**WHAT YOU HAVE TO DO:**
With every picture left out, give the data below back exactly.

**GIVEN RECORDS:**
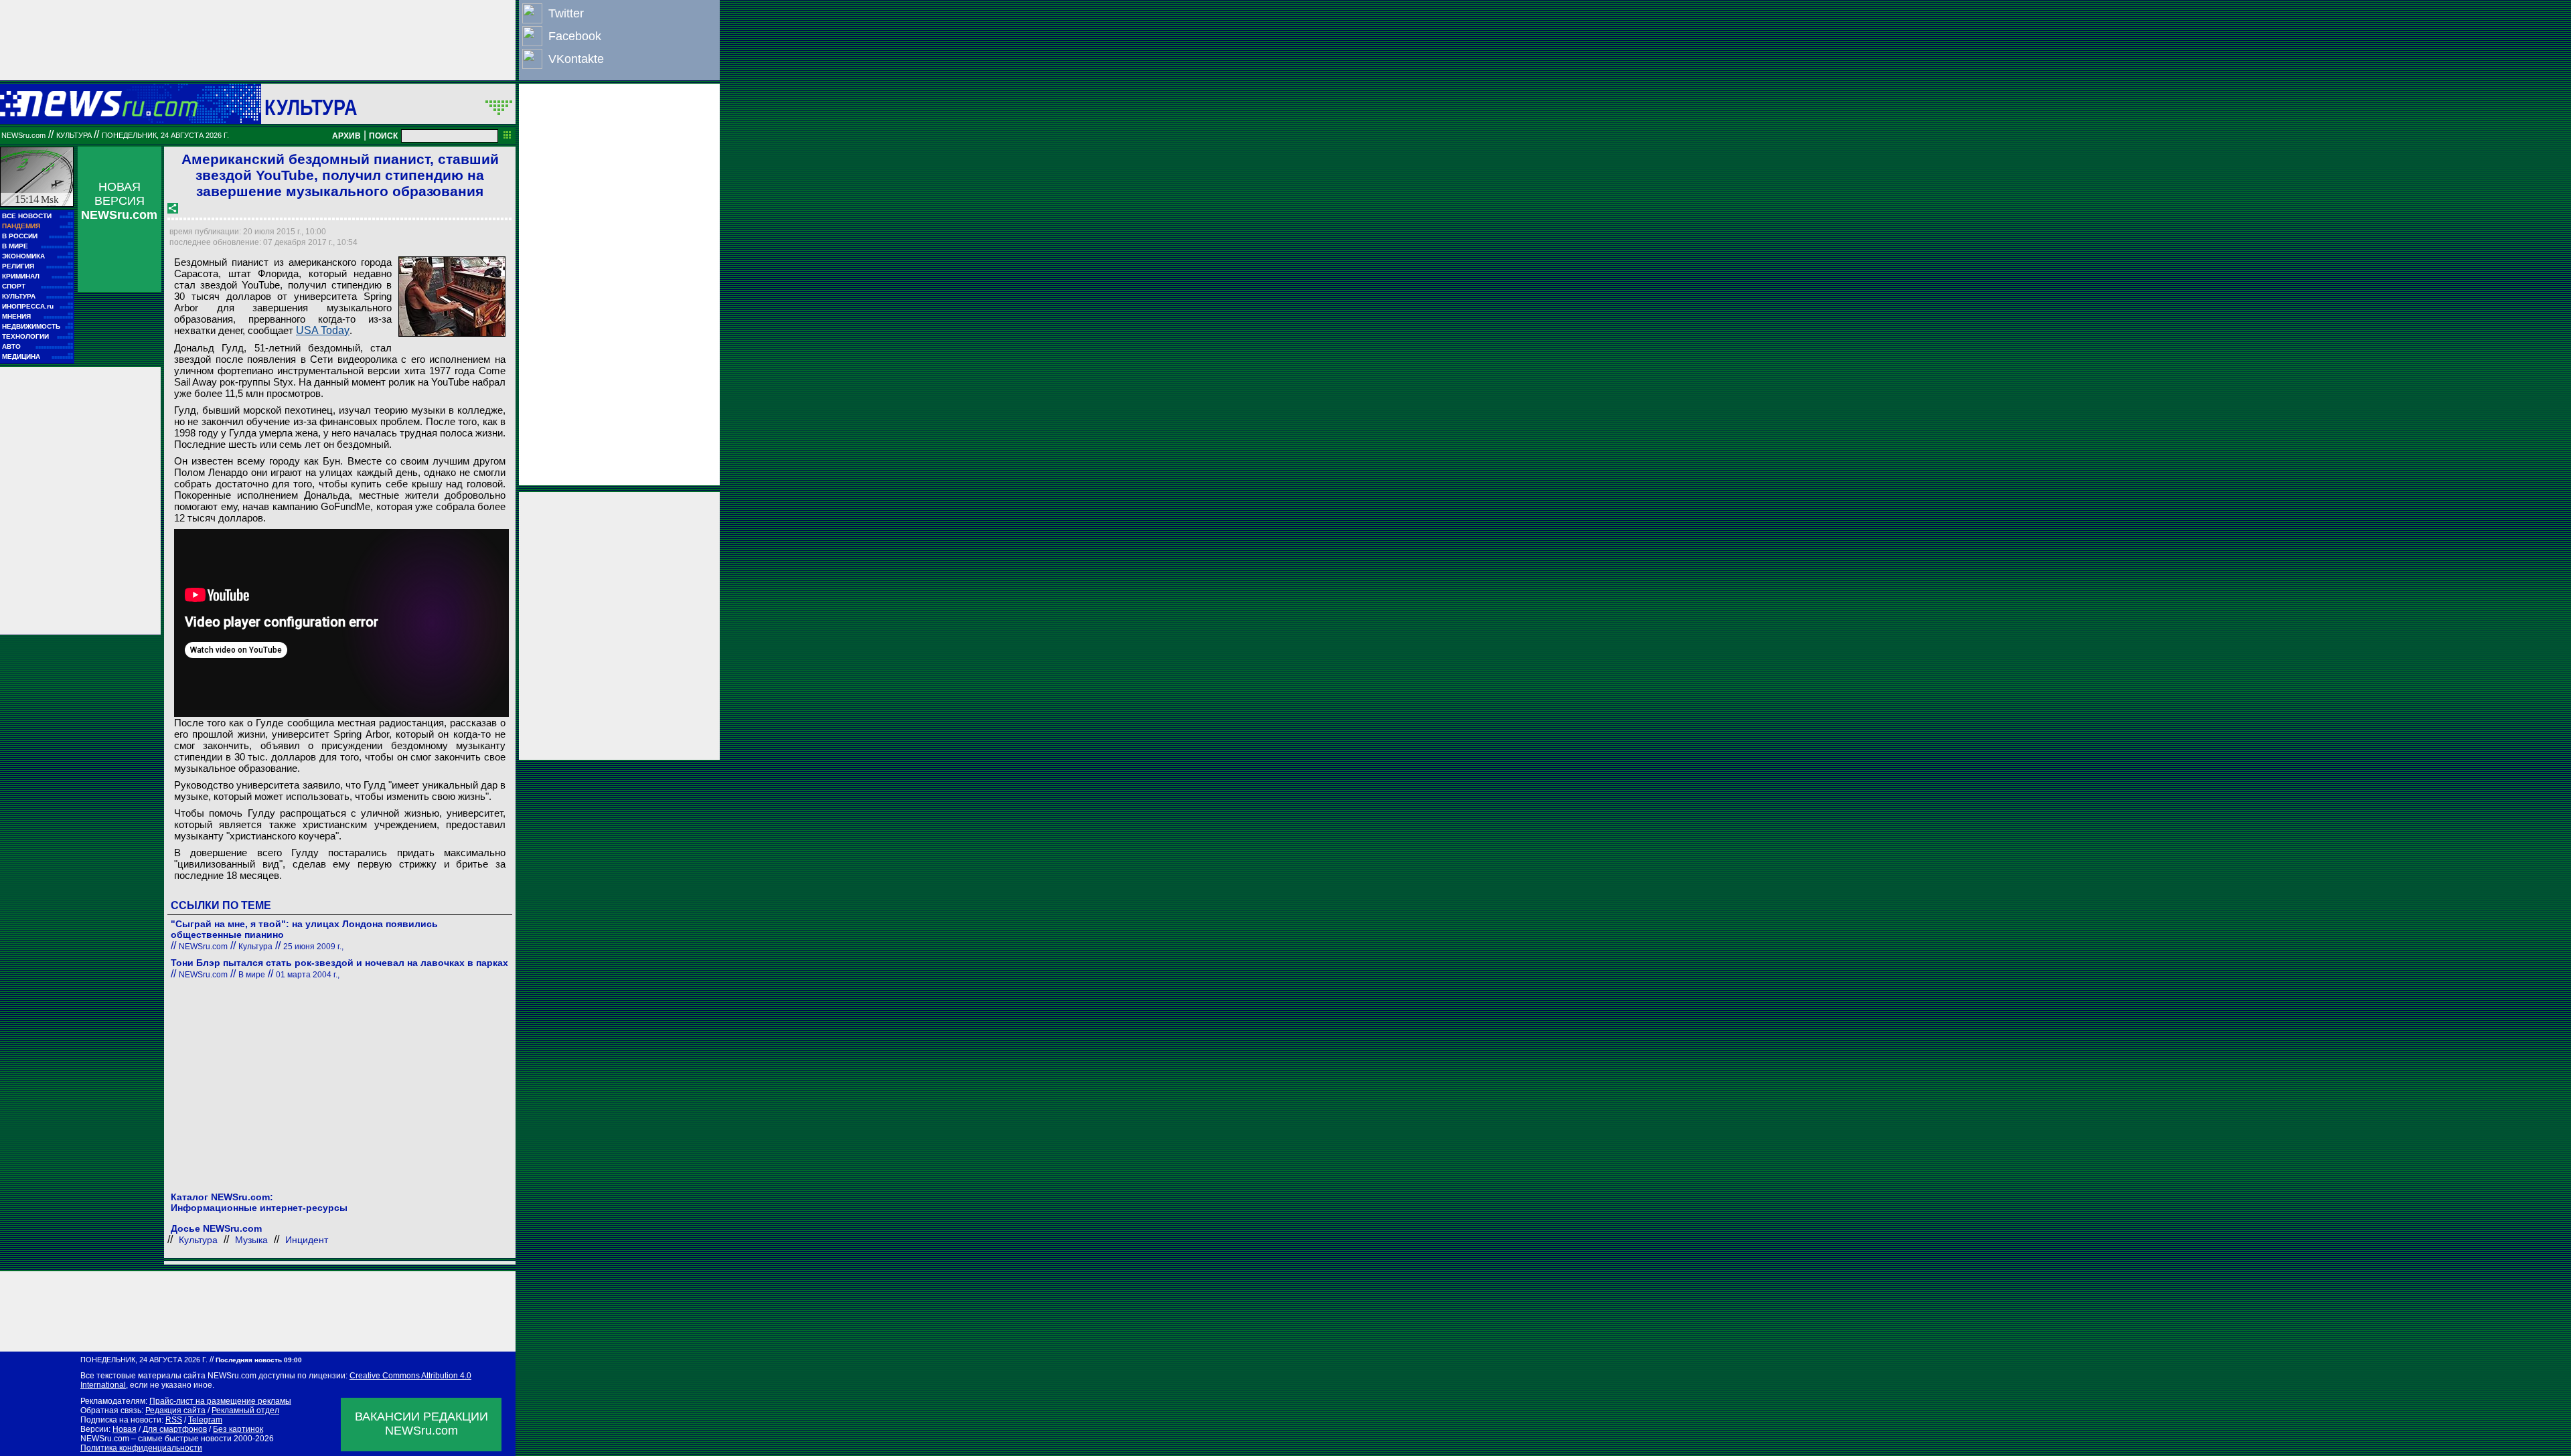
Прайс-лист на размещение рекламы (220, 1401)
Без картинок (238, 1429)
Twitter (566, 13)
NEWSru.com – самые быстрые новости (156, 1438)
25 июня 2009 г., (313, 946)
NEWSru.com (23, 135)
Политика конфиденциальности (141, 1448)
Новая (124, 1429)
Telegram (205, 1420)
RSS (173, 1420)
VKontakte (576, 59)
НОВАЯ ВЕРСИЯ (119, 201)
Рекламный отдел (245, 1410)
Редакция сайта (175, 1410)
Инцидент (306, 1239)
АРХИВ (346, 136)
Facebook (574, 36)
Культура (311, 107)
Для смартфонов (175, 1429)
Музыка (251, 1239)
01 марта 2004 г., (307, 974)
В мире (251, 974)
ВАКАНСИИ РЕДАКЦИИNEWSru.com (421, 1423)
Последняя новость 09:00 (259, 1360)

**COMPLETED EXERCISE:**
Прайс-лист на размещение рекламы (220, 1401)
Без картинок (238, 1429)
Twitter (566, 13)
NEWSru.com – самые быстрые новости (156, 1438)
25 июня 2009 г., (313, 946)
NEWSru.com (23, 135)
Политика конфиденциальности (141, 1448)
Новая (124, 1429)
Telegram (205, 1420)
RSS (173, 1420)
VKontakte (576, 59)
НОВАЯ ВЕРСИЯ (119, 201)
Рекламный отдел (245, 1410)
Редакция сайта (175, 1410)
Инцидент (306, 1239)
АРХИВ (346, 136)
Facebook (574, 36)
Культура (311, 107)
Для смартфонов (175, 1429)
Музыка (251, 1239)
01 марта 2004 г., (307, 974)
В мире (251, 974)
ВАКАНСИИ РЕДАКЦИИNEWSru.com (421, 1423)
Последняя новость 09:00 (259, 1360)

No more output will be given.